• _Material for this exercise_
____________

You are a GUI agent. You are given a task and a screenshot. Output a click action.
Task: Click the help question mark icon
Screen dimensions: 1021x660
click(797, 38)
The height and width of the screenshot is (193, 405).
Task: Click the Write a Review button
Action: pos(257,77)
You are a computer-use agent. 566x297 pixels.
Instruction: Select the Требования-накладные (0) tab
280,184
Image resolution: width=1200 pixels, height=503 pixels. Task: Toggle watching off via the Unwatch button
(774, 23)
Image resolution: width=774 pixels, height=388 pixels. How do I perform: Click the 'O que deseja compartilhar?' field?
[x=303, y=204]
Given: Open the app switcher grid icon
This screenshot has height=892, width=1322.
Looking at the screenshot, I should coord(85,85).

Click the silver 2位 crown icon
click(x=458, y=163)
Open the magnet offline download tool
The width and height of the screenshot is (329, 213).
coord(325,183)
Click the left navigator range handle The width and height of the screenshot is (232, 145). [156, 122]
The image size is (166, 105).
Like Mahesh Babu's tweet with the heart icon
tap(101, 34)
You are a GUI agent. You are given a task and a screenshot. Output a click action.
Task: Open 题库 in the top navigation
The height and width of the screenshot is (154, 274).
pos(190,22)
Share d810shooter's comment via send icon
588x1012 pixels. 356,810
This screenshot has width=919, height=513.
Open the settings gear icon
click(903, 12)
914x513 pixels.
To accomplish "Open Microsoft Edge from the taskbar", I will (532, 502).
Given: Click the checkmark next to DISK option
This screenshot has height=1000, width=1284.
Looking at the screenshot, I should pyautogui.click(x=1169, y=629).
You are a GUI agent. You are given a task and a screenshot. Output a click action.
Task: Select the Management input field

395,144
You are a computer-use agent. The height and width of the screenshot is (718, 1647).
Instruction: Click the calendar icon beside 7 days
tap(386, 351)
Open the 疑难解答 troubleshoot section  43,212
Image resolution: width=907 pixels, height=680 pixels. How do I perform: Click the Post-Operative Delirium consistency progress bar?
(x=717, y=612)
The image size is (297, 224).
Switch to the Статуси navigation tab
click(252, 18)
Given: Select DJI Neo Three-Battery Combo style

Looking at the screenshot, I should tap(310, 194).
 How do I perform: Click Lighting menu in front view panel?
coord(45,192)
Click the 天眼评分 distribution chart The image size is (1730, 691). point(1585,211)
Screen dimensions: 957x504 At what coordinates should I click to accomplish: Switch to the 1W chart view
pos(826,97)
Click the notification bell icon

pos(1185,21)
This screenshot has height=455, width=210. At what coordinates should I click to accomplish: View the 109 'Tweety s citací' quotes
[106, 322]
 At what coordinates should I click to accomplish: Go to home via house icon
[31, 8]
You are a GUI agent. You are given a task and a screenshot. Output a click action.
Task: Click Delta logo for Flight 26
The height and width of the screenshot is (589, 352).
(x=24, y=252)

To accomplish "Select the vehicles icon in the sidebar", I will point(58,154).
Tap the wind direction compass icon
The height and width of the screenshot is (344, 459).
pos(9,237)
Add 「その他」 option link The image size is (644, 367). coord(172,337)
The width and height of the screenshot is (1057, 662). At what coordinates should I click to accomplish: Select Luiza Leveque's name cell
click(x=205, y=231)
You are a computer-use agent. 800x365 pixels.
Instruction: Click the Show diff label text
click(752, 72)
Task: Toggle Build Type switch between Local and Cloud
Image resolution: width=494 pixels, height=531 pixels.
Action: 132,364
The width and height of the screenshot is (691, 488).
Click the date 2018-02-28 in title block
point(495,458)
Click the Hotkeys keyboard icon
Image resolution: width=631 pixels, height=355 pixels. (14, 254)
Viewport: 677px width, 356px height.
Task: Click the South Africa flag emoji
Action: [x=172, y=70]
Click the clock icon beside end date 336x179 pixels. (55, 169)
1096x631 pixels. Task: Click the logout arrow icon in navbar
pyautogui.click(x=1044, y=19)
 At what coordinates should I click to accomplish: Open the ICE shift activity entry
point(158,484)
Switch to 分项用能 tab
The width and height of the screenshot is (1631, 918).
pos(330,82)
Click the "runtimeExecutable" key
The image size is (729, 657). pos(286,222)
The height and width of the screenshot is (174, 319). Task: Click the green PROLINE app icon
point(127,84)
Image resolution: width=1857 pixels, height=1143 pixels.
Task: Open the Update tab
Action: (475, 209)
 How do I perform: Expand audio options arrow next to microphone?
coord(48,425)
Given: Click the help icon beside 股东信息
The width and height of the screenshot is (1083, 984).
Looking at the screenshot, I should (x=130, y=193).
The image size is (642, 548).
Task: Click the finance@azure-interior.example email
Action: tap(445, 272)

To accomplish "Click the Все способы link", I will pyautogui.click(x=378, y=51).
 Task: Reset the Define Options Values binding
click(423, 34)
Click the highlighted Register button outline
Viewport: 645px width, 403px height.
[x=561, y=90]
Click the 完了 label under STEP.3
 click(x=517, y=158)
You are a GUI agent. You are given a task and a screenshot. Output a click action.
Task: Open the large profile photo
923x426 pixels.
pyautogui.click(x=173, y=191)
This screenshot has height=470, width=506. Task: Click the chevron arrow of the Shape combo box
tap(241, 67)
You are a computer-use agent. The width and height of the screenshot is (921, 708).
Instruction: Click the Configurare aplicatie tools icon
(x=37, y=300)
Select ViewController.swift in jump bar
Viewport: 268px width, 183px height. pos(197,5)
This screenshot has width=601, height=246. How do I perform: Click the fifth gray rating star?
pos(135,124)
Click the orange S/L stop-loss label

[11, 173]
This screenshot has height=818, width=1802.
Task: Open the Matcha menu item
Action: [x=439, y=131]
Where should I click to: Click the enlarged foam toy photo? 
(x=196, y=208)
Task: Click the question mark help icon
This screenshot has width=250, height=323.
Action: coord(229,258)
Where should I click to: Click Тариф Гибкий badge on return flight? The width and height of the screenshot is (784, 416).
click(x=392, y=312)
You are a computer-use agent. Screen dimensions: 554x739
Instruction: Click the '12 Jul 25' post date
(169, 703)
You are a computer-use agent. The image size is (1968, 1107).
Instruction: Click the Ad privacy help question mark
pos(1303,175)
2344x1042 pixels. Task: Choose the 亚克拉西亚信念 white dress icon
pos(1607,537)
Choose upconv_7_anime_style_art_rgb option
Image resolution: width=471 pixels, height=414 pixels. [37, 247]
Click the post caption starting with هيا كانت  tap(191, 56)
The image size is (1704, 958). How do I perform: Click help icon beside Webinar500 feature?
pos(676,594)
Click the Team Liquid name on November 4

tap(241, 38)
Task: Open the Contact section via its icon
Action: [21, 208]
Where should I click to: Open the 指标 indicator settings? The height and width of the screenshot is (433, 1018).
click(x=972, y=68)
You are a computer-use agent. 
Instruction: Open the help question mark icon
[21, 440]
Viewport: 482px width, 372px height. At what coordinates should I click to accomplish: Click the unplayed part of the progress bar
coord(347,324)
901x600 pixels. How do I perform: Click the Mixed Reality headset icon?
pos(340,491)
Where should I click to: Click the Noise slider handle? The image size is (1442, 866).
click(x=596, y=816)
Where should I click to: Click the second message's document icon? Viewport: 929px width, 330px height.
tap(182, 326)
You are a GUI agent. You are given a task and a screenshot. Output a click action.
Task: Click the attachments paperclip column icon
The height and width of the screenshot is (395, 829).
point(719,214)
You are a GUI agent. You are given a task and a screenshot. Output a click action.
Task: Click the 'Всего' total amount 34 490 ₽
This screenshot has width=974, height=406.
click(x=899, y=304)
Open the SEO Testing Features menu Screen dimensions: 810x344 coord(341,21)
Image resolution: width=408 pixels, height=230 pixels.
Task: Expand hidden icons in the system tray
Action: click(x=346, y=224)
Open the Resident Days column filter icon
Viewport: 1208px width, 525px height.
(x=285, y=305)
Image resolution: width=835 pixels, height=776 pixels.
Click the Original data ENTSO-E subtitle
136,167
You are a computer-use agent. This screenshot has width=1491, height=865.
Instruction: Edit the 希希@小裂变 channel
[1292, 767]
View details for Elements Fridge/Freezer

____________

• _Task to complete_
Could you set out the items from the line with "This screenshot has width=601, height=246." through the line with "point(719,214)", both ends included, as a JSON list of strings with one string per line and blank lines left out?

• _Reply to the task_
[
  "This screenshot has width=601, height=246. How do I perform: Click the fifth gray rating star?",
  "pos(135,124)",
  "Click the orange S/L stop-loss label",
  "[11, 173]",
  "This screenshot has height=818, width=1802.",
  "Task: Open the Matcha menu item",
  "Action: [x=439, y=131]",
  "Where should I click to: Click the enlarged foam toy photo? ",
  "(x=196, y=208)",
  "Task: Click the question mark help icon",
  "This screenshot has width=250, height=323.",
  "Action: coord(229,258)",
  "Where should I click to: Click Тариф Гибкий badge on return flight? The width and height of the screenshot is (784, 416).",
  "click(x=392, y=312)",
  "You are a computer-use agent. Screen dimensions: 554x739",
  "Instruction: Click the '12 Jul 25' post date",
  "(169, 703)",
  "You are a computer-use agent. The image size is (1968, 1107).",
  "Instruction: Click the Ad privacy help question mark",
  "pos(1303,175)",
  "2344x1042 pixels. Task: Choose the 亚克拉西亚信念 white dress icon",
  "pos(1607,537)",
  "Choose upconv_7_anime_style_art_rgb option",
  "Image resolution: width=471 pixels, height=414 pixels. [37, 247]",
  "Click the post caption starting with هيا كانت  tap(191, 56)",
  "The image size is (1704, 958). How do I perform: Click help icon beside Webinar500 feature?",
  "pos(676,594)",
  "Click the Team Liquid name on November 4",
  "tap(241, 38)",
  "Task: Open the Contact section via its icon",
  "Action: [21, 208]",
  "Where should I click to: Open the 指标 indicator settings? The height and width of the screenshot is (433, 1018).",
  "click(x=972, y=68)",
  "You are a computer-use agent. ",
  "Instruction: Open the help question mark icon",
  "[21, 440]",
  "Viewport: 482px width, 372px height. At what coordinates should I click to accomplish: Click the unplayed part of the progress bar",
  "coord(347,324)",
  "901x600 pixels. How do I perform: Click the Mixed Reality headset icon?",
  "pos(340,491)",
  "Where should I click to: Click the Noise slider handle? The image size is (1442, 866).",
  "click(x=596, y=816)",
  "Where should I click to: Click the second message's document icon? Viewport: 929px width, 330px height.",
  "tap(182, 326)",
  "You are a GUI agent. You are given a task and a screenshot. Output a click action.",
  "Task: Click the attachments paperclip column icon",
  "The height and width of the screenshot is (395, 829).",
  "point(719,214)"
]